Boston Globe: Federal Health Care Law Doesn't Help State Or The Nation
That’s what happens when we try to force heavy-handed Washington solutions on problems that require flexibility and creative approaches undertaken at the state level. The health care law should be repealed. We must preserve the right of states to develop and implement health care solutions that meet the unique needs of local citizens, as we were able to do in Massachusetts (Sen. Scott Brown, R-Mass., 6/29).
The Dallas Morning News: Health Care Ruling An Ironic Win For Obama
Unfortunately, the fight to repeal the law will only gain shrill momentum now. House Republicans already have scheduled a doomed vote to overturn it, and Mitt Romney, Obama’s GOP challenger, continues to promise repeal. In polls, Americans still oppose the law, despite favoring some of its planks. A wiser course would be to accept the court’s ruling and improve the parts of the law involving funding and cost containment. But that would require real leadership, another irony (6/28).
The Minneapolis Star Tribune: A Major Step Closer To Health Care For All
The still-struggling economy is bound to be the dominant campaign theme for the next four months. That’s as it should be. But by tossing the health care issue back into the political arena, the Supreme Court has given Americans a chance to be more than passive spectators of what happens next on that front. Voters should seize that chance and bone up on the ACA reforms (6/28).
Denver Post: Could SCOTUS Health Care Decision Cost Obama Re-Election?
If I were a conspiracy theorist, I would argue that conservative Chief Justice Roberts joined with liberals on the U.S. Supreme Court to support “Obamacare” for one reason and one reason alone: to cost President Obama re-election in November. Instead, let me just say this. A victory for Obama today could make winning in November a whole lot tougher (Jessica Peck, 6/28).

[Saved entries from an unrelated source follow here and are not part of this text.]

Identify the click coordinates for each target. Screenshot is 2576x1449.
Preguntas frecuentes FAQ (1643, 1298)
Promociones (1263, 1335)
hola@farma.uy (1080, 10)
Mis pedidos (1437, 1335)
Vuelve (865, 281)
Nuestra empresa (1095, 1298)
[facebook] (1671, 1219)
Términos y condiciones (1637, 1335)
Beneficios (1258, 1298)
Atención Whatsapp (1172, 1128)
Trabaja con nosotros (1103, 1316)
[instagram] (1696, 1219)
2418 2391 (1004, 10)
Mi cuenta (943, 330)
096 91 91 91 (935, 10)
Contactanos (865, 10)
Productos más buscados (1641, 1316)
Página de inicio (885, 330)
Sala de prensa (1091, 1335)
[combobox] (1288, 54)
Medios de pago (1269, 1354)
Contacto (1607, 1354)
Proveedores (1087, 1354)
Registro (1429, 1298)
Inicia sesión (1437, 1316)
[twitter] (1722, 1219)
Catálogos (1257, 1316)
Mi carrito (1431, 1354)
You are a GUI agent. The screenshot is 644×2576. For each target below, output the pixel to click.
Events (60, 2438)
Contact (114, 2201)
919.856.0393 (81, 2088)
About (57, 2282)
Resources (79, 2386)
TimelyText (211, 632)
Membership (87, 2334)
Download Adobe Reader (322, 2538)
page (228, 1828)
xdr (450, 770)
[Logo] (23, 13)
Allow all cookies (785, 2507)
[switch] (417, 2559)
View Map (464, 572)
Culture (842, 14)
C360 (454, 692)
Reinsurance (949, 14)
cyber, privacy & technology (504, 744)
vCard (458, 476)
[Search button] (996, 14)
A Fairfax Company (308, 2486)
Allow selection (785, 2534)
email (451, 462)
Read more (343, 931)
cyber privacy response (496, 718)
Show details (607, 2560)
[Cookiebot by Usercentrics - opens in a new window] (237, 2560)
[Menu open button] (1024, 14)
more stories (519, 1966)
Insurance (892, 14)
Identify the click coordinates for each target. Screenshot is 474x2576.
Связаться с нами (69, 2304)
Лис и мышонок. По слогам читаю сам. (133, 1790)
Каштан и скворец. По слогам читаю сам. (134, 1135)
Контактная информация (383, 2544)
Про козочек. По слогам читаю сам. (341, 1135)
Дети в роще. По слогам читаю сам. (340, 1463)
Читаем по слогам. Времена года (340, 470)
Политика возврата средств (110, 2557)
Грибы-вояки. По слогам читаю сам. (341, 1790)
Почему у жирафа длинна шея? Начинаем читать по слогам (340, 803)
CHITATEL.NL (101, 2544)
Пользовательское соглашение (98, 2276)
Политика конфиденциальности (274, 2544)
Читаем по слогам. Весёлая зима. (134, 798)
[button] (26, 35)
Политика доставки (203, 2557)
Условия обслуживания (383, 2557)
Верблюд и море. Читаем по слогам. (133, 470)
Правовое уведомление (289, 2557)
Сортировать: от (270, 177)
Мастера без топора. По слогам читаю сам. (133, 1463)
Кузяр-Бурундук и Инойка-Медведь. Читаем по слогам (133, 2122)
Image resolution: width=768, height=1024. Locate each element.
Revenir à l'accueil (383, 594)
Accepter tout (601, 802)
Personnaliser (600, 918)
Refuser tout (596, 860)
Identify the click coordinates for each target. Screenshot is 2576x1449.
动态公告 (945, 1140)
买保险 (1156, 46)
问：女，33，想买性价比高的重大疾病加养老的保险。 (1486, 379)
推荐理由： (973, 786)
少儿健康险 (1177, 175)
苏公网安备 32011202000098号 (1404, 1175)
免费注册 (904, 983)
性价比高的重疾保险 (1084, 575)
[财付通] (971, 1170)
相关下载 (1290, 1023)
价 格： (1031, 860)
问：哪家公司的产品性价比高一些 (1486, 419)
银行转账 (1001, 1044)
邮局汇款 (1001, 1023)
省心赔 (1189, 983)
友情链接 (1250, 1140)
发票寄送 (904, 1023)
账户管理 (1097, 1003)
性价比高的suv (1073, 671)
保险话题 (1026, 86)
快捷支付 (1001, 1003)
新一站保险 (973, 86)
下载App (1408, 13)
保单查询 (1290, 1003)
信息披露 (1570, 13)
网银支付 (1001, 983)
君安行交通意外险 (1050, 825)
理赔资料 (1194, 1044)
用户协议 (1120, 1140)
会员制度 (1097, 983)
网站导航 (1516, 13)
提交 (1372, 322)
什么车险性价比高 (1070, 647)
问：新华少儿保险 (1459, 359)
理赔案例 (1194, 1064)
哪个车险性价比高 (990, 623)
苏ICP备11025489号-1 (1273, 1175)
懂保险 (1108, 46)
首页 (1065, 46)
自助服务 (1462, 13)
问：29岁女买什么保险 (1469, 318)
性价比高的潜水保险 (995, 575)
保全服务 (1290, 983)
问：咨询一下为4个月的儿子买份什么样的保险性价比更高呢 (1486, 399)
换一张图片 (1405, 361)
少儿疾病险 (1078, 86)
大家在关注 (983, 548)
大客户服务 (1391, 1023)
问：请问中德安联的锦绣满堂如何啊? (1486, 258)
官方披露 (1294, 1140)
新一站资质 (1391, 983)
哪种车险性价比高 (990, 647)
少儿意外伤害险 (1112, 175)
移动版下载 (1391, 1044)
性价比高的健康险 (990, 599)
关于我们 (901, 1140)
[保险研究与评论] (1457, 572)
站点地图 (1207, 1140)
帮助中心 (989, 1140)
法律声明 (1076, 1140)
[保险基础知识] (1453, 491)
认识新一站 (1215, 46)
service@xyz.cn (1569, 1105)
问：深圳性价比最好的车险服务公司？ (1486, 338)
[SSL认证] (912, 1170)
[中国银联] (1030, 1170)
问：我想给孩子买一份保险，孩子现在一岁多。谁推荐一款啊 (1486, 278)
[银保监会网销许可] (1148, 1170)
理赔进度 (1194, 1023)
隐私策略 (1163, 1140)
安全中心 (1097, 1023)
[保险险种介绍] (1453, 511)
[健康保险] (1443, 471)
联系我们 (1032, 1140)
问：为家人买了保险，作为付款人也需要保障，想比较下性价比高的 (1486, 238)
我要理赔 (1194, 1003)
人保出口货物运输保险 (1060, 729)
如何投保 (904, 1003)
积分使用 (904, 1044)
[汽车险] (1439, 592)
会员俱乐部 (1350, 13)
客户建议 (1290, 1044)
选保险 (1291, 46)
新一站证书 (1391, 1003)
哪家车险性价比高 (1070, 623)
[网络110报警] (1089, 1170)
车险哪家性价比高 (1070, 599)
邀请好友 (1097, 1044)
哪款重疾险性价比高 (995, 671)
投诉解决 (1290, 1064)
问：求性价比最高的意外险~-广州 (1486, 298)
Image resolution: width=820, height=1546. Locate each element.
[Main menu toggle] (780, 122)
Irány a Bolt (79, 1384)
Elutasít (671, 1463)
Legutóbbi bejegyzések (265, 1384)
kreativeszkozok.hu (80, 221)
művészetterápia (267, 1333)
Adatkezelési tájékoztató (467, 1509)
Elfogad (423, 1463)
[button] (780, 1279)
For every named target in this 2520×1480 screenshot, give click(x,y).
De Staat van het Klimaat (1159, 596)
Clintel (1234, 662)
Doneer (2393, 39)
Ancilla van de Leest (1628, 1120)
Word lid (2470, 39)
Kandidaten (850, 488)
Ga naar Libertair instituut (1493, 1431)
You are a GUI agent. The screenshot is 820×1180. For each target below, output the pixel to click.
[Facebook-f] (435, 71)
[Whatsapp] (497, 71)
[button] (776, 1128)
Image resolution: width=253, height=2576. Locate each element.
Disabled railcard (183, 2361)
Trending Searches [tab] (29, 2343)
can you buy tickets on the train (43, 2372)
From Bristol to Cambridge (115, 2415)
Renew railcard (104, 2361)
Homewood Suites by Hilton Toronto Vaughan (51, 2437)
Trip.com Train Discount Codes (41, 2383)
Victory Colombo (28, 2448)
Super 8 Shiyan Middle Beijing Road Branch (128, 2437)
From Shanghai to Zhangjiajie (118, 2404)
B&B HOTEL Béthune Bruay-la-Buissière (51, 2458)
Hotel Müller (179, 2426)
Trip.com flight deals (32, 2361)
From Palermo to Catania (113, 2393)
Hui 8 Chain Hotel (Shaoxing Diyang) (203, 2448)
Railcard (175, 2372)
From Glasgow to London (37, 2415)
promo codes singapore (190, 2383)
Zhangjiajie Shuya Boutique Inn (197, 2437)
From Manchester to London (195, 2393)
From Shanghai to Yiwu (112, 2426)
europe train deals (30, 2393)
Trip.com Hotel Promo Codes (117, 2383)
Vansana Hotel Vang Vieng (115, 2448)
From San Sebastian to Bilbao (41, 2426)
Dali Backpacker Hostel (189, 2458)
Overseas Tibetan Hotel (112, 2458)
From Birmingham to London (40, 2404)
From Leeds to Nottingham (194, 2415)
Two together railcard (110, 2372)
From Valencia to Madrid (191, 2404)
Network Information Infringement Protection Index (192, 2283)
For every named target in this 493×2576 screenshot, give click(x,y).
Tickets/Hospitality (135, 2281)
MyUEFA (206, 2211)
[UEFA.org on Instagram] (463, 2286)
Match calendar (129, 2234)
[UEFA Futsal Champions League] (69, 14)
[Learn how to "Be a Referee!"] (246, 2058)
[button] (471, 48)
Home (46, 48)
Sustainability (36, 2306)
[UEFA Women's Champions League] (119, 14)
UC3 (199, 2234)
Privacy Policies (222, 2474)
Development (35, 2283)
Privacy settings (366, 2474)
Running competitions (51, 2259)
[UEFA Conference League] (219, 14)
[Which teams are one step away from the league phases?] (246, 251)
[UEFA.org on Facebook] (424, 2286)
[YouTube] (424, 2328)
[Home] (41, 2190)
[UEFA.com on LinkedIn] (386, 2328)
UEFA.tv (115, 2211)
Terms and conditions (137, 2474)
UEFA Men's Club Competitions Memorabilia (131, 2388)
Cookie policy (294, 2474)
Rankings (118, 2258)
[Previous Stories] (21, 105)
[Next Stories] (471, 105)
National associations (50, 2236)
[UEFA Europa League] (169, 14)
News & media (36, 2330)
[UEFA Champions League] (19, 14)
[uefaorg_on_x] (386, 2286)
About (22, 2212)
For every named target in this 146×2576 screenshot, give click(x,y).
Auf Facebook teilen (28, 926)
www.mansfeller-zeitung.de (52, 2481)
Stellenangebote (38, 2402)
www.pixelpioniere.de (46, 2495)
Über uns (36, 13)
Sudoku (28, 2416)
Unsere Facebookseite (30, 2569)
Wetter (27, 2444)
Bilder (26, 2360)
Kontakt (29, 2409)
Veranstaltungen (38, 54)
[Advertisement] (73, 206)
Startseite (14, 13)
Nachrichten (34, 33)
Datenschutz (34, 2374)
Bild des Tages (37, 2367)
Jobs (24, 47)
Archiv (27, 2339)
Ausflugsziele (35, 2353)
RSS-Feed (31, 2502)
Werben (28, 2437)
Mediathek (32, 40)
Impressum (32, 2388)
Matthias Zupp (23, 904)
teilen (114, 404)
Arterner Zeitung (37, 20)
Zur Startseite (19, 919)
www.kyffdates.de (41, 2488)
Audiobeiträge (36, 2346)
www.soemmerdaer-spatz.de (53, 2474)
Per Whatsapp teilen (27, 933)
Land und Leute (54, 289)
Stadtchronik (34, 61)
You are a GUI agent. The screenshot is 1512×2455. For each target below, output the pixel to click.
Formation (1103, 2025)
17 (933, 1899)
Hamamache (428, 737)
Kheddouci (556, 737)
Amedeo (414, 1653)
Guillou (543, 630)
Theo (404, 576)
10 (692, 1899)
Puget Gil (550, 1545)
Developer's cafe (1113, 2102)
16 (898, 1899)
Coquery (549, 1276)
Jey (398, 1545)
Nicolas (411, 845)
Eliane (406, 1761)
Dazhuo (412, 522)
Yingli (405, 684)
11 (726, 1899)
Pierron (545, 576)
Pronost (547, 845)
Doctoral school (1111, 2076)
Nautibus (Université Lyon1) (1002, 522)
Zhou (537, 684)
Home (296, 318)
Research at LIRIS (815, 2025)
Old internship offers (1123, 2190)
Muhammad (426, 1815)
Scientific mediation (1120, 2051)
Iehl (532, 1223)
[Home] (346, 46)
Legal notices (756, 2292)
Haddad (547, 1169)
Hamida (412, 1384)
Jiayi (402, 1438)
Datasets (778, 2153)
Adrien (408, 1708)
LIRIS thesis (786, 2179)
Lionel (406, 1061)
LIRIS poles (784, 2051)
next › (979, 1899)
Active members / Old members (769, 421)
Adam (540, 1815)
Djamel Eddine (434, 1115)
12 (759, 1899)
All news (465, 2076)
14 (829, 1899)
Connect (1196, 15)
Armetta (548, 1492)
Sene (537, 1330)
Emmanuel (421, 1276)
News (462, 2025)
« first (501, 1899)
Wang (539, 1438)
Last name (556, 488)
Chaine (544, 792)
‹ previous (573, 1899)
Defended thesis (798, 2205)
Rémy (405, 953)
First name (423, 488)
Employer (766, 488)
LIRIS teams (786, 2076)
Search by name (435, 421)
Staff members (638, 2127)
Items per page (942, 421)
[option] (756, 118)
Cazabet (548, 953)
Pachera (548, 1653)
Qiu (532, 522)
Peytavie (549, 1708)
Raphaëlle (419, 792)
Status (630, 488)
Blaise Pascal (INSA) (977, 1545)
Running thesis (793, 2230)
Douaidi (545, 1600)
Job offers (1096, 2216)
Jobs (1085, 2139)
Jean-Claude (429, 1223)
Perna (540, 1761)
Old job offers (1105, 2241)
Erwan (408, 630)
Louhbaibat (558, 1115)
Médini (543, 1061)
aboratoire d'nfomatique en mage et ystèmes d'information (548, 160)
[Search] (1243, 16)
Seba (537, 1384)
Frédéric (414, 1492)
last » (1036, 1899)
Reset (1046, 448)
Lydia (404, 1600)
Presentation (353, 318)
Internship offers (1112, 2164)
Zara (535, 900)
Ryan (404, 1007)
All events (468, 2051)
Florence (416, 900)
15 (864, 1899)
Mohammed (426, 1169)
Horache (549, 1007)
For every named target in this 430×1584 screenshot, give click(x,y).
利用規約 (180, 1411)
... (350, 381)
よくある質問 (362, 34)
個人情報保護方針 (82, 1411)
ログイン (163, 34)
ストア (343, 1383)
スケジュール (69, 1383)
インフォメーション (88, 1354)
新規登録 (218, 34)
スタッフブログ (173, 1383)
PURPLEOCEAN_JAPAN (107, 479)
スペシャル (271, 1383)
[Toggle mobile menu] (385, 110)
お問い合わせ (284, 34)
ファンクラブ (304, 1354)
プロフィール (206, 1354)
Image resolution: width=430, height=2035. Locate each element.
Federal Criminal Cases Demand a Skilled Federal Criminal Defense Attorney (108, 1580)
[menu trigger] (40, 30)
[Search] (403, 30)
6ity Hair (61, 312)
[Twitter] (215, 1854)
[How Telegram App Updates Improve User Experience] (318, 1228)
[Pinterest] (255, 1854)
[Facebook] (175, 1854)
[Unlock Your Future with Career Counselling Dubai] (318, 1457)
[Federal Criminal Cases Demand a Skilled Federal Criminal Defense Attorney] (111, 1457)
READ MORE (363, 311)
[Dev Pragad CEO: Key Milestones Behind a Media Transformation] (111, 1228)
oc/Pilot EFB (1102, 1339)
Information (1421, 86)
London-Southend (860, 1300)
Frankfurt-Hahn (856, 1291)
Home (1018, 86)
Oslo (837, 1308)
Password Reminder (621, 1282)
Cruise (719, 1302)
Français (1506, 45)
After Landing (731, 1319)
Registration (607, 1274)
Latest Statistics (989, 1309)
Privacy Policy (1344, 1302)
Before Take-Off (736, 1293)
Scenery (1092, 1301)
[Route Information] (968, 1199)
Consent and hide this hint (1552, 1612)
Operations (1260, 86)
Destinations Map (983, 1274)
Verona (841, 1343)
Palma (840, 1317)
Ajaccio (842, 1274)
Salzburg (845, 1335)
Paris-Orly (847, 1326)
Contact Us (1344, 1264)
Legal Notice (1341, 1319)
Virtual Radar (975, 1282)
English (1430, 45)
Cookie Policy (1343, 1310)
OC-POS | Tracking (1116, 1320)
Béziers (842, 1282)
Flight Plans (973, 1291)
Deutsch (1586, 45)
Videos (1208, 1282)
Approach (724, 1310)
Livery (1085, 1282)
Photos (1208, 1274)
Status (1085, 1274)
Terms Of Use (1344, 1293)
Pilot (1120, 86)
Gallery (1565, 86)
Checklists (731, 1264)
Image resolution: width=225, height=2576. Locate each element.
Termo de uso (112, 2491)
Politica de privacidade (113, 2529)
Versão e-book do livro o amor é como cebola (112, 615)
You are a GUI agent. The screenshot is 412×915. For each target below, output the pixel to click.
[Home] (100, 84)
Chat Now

Houston Chronicle: Roberts Rules With Health Care Opinion
Now comes the hard part -- the politics…. The third branch of government has done its work on this issue with wisdom and integrity. It is left to the other two branches to show they can follow suit (6/28).
Journal of the American Medical Association: After Supreme Court Ruling On The Health Care Law, Focus Turns To The States … And November
But, while the court’s decision removes the legal uncertainty around implementation of the health reform law, political uncertainty remains…. Although this election is likely to be much more about the economy than health reform, Governor Romney has reiterated his aim to repeal the ACA if elected president (or, short of that, change its funding and direction). So the outcome of the election could well determine the future of the health reform law (Larry Levitt, 6/28).